Quem ainda não sentiu os dissabores da política democrática que Salazar expressou quando disse que 'detestava a política do fundo do seu coração; todas aquelas promessas incoerentes e barulhentas, as exigências impossíveis (...) o oportunismo que não se preocupa nem com a verdade nem com a justiça, a busca inglória da fama não merecida, (...) a distorção dos factos, todo aquela fervorosa e barulhenta excitação'?
(Huizinga in The Times, 16 November 1961, citado em Crick, In defense of Politics, Continuum, 5ª ed. 2005)
César tornou-se uma daquelas pessoas perigosas para quem a política é sempre uma coisa desagradável, uma coisa palaciana.
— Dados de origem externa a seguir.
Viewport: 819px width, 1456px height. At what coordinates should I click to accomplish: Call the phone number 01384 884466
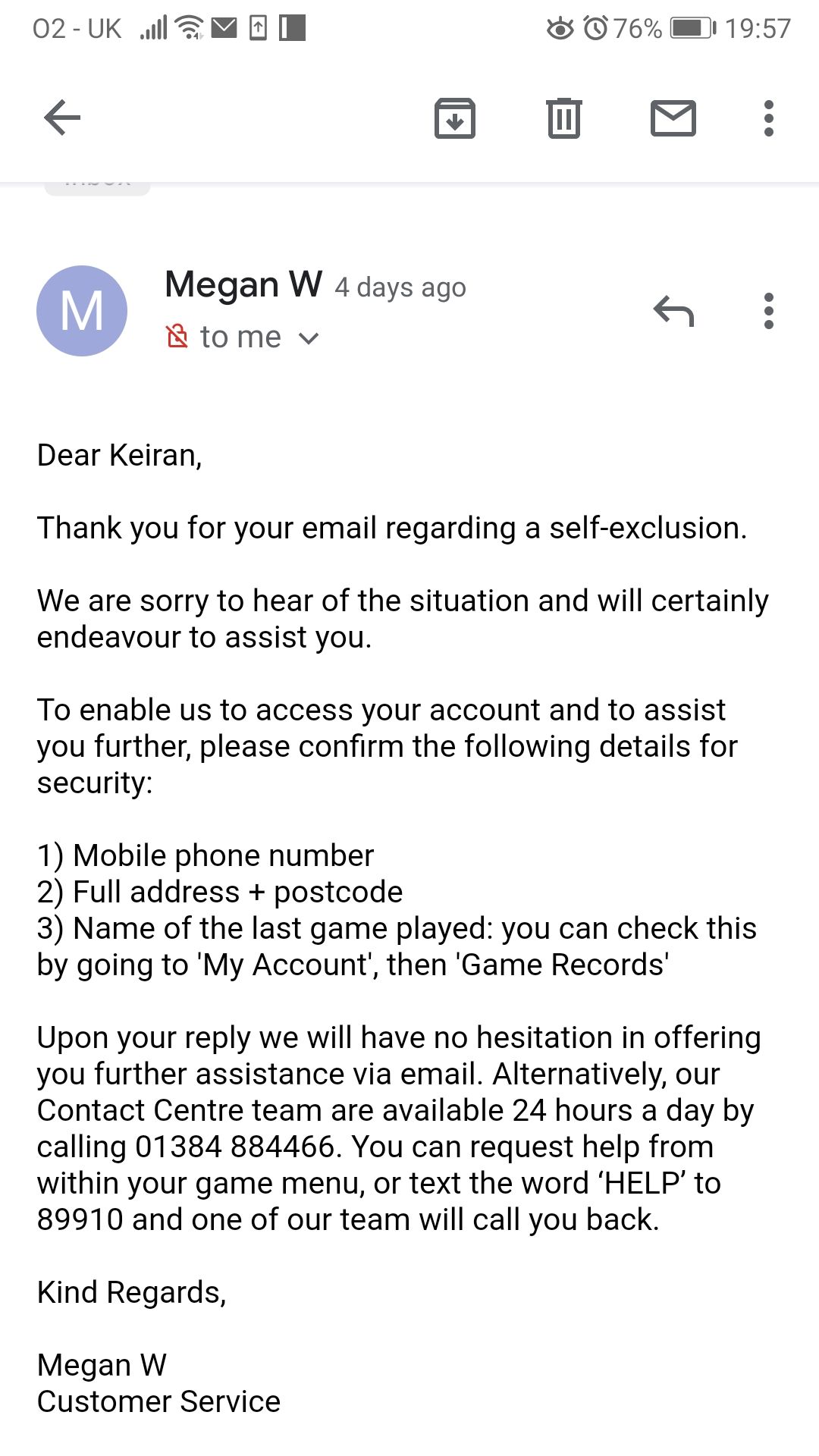235,1147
Recentemente, aquando da apresentação e discussão do programa de governo regional - após o novo presidente da Assembleia Regional (F. Coelho) ter dito que afinal se deveria votar o programa, contradizendo aquilo que havia dito na noite anterior onde teimou que, tendo o governo maioria e não havendo moções, o programa não teria de ser votado pela Assembleia -, gerou-se um mal-estar entre partidos da oposição e o partido do Governo Regional. Aqueles - na noite em que não puderam votar contra o novo orçamento - gritaram que era uma injustiça anti-democrática, uma coisa nunca vista, que não podia ser. O surpreendente foi que, no dia seguinte - quando Coelho deu o dito por não dito - estes mesmos indignados votaram contra mas não abriram bico, nem declarações de voto, nem protestos, nada, até hoje silêncio absoluto sobre o assunto. Segundo as notícias, o seu silêncio teria sido trocado pelo adiamento sine die da proposta da maioria para reduzir os custos da Assembleia. As subvenções dos grupos parlamentares seriam reduzidas e, por consequência, haveria menos pessoas a entrar na assembleia. Na rádio (RDP -Açores) ainda houve alguma informação e indignação, nomeadamente de Álvaro Monjardino quando disse que, a ser verdade, 'o pacto de silêncio' era gravíssimo. NA RTP-Açores apenas uma breve referência à mudança de posição de Coelho, mas nada de imagens da votação contra, nada de perguntar à oposição porque estava tão calada. De seguida 10 minutos sobre o Estatuto dos Açores e o Presidente da República (note-se que isto se passou há sensivelmente três semanas e nada de novo tinha acontecido quanto ao Estatuto). César, questionado pela RTP Açores sobre o comportamento de Francisco Coelho, disse que não tinha tempo para "intrigas palacianas."
Ontem, depois de saber que Cavaco Silva promulgara o malogrado Estatuto, César volta a classificar o desentendimento entre partidos e Presidente como "intrigas palacianas".
Para um residente no palácio de Sant'Ana, a sinceridade não poderia ser mais genuína.